An exact reproduction of the records is required. Images must be left out.

[Provided entries — start]

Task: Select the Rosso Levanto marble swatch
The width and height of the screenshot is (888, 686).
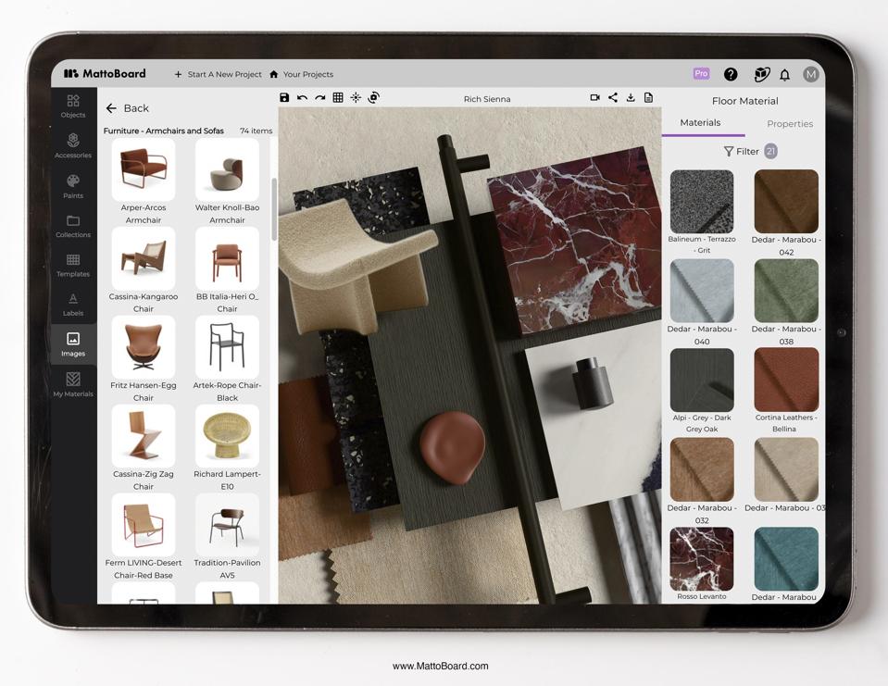Action: [x=701, y=558]
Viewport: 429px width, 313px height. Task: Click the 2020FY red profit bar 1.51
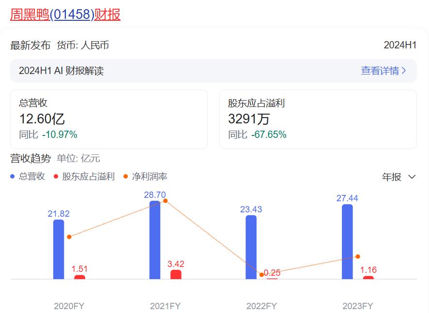(79, 277)
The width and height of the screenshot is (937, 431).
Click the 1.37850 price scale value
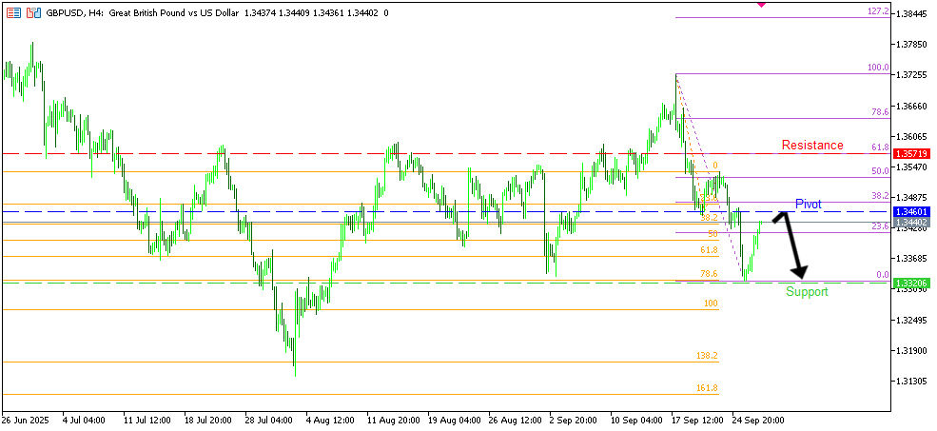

[Provided entries — finish]

Finished exercise:
Task: Select the Rosso Levanto marble swatch
The width and height of the screenshot is (888, 686).
Action: [x=701, y=558]
Viewport: 429px width, 313px height. Task: Click the 2020FY red profit bar 1.51
(79, 277)
The width and height of the screenshot is (937, 431).
Click the 1.37850 price scale value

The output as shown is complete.